While it may be the first "extended-range electric vehicle" ever sold in volume, the 2012 Chevrolet Volt cuts no corners on safety. It has been awarded top scores and the best ratings from both the Insurance Institute for Highway Safety (IIHS) and the National Highway Traffic Safety Administration (NHTSA). That means it ranks among the safest cars on the market, period.
GM engineers subjected the Volt to all standard crash-safety tests, paying particular attention to the T-shaped lithium-ion battery pack that sits in the tunnel and under the rear seats. That pack is strengthened with beams that transfer crash loads straight through it and into the rest of the car's structure.
During the fall of 2011, a fire in a Volt sitting in a wrecking yard--three weeks after it was destroyed by the NHTSA in a crash test--brought GM a lot of unwelcome media attention. The company noted that the wrecked car's battery pack had not been drained of its energy, as gasoline tanks in wrecked cars are routinely drained.
GM and the NHTSA are working together to identify the cause of the fire, and it's possible that 2011 and 2012 Volts may be recalled if the investigation shows that additional safety measures are required. It's worth noting, however, that conventional cars in the U.S. experience roughly 250,000 gasoline fires per year--many of those during the accident, not three weeks later.

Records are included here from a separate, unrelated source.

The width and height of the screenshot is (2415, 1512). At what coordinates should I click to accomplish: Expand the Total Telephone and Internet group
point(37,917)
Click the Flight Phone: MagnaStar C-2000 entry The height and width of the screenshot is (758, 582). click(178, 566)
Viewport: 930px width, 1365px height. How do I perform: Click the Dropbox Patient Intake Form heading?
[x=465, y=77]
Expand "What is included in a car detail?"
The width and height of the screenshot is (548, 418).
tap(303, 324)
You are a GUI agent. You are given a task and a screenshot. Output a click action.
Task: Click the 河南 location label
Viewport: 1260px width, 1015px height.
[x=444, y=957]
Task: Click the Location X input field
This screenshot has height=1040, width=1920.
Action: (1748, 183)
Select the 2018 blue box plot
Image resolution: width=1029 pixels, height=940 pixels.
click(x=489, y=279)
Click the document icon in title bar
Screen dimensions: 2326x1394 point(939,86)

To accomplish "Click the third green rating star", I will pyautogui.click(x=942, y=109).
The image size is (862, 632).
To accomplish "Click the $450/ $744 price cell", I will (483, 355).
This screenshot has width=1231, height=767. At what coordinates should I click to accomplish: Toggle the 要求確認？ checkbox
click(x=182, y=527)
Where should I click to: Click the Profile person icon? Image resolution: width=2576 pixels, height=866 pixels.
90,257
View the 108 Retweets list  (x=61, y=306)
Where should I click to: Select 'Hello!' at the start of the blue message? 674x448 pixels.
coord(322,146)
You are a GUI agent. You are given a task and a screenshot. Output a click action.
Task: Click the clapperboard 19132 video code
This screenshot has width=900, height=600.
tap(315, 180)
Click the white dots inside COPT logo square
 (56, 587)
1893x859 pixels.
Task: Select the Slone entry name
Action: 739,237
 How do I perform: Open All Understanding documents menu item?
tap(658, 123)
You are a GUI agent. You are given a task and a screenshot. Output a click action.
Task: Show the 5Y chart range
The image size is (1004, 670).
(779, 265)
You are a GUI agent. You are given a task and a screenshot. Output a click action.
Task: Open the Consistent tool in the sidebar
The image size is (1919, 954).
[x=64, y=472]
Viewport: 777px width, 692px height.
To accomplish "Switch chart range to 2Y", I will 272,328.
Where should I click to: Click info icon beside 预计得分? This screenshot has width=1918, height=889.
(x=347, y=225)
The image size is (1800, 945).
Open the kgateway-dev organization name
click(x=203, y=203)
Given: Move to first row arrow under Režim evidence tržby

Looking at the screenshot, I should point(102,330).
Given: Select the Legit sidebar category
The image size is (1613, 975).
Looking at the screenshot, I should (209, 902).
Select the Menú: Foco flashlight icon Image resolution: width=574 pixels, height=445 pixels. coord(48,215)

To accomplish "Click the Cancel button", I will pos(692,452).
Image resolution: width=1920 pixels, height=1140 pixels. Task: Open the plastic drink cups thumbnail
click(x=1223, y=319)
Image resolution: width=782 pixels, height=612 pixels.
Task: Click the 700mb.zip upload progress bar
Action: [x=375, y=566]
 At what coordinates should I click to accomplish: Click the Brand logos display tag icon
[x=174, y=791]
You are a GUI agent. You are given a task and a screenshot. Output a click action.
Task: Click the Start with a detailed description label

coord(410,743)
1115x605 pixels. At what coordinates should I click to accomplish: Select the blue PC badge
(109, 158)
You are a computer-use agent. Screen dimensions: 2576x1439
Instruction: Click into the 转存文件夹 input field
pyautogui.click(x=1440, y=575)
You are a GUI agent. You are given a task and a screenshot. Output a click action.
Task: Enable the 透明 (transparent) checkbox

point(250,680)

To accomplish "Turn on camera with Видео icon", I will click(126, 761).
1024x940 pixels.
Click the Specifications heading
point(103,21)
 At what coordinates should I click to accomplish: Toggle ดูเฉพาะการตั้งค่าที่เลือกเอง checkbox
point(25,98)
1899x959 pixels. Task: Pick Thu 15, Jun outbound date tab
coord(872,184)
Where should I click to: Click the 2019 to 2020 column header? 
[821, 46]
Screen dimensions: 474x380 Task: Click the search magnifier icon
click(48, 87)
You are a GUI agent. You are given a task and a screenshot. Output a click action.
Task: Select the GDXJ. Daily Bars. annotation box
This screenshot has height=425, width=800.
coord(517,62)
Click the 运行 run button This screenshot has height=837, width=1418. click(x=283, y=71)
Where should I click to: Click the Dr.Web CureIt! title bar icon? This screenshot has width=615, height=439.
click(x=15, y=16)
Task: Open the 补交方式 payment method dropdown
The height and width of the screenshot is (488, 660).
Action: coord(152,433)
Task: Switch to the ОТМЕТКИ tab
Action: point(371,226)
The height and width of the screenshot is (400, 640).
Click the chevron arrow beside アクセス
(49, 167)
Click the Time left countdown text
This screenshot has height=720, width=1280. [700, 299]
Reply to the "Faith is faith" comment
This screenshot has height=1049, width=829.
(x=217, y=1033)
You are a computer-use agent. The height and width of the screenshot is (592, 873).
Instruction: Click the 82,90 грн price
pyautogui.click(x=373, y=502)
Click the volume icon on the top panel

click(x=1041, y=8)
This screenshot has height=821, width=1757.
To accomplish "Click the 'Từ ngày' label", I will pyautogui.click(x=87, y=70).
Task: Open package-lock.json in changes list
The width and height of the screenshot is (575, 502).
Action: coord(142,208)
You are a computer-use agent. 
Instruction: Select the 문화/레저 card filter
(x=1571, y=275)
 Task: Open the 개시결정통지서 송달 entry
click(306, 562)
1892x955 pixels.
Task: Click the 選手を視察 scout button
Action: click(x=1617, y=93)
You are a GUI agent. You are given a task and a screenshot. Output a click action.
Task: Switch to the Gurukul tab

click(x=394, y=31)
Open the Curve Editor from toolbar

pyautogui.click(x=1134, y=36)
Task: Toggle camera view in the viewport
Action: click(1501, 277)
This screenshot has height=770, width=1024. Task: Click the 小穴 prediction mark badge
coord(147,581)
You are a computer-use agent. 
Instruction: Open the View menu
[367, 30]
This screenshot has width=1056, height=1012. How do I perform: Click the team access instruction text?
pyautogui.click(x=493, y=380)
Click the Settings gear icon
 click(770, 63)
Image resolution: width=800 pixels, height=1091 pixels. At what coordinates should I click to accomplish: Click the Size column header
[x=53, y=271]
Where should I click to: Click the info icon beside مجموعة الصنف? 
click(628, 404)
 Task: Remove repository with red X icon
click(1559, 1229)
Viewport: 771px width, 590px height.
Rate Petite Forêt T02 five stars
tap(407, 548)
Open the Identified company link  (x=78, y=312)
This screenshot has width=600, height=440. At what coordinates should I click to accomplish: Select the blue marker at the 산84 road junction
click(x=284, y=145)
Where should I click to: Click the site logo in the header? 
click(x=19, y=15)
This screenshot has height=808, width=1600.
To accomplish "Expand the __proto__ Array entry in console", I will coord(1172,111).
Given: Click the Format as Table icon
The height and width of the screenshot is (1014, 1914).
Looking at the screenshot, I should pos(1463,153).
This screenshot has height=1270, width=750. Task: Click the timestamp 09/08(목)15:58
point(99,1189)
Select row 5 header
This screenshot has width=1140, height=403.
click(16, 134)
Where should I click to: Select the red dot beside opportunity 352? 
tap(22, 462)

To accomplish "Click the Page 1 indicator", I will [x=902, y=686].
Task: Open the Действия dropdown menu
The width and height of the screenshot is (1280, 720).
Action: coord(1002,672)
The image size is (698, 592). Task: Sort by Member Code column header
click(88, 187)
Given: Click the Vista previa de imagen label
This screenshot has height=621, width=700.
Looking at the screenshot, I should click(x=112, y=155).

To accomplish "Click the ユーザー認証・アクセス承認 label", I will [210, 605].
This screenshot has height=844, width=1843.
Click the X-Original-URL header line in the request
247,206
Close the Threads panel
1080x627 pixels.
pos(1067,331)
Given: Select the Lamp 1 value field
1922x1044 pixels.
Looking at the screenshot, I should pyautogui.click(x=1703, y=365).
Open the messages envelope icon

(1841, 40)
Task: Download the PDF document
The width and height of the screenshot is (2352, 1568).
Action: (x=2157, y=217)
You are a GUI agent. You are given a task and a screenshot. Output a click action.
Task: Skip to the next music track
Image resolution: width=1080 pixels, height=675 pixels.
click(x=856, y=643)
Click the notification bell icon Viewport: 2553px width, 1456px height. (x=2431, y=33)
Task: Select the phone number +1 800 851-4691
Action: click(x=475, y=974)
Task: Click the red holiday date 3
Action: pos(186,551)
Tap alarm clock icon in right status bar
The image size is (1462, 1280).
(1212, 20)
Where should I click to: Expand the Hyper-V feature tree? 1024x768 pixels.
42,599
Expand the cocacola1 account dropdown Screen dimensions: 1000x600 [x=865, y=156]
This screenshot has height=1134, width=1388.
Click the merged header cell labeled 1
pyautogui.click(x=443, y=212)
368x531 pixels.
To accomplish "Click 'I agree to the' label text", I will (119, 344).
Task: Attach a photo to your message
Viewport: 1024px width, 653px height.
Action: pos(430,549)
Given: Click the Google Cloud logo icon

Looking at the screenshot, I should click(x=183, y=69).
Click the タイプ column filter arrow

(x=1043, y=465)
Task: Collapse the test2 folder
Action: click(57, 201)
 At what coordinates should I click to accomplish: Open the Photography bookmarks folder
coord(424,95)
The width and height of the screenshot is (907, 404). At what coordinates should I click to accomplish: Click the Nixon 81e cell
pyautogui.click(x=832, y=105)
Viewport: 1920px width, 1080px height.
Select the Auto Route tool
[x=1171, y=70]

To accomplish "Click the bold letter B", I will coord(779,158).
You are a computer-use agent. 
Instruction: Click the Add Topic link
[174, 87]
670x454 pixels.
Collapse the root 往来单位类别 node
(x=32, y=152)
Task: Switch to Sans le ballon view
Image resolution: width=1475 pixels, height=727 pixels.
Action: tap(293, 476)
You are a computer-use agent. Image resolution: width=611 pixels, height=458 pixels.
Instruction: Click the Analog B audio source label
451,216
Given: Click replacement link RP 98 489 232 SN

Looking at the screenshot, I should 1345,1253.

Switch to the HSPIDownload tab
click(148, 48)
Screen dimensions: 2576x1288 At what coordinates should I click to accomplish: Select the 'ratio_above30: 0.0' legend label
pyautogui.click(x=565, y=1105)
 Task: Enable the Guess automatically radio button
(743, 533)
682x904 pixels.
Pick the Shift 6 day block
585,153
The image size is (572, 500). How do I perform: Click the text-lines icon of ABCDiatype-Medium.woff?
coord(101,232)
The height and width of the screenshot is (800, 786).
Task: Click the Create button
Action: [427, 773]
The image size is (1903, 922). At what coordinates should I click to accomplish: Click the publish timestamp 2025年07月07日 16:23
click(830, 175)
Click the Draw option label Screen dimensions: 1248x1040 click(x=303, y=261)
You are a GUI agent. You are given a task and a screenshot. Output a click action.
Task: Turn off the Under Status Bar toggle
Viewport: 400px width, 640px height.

Inside, eight airbags protect the Volt's four passengers. In front, dashboard and side airbags are joined by knee bolsters, and side air curtains stretch the full length of the passenger compartment.
The usual list of electronic safety measures--including anti-lock brakes, stability and traction control, and other systems--keep the 2012 Volt well behaved. Every Volt is fitted with GM's OnStar telecommunications system, which for 2012 includes three years of free service.
The 2012 Volt has a user-activated "chirping" noise that the driver can trigger by pulling the indicator lever, giving the driver a way to alert pedestrians if the car is approaching quietly. It does not have an automatic noise generator, as some other hybrid or electric-drive cars now do.
The 2012 Chevrolet Volt has received top ratings for crash safety, though a single battery pack fire weeks after one Volt was wrecked is being investigated.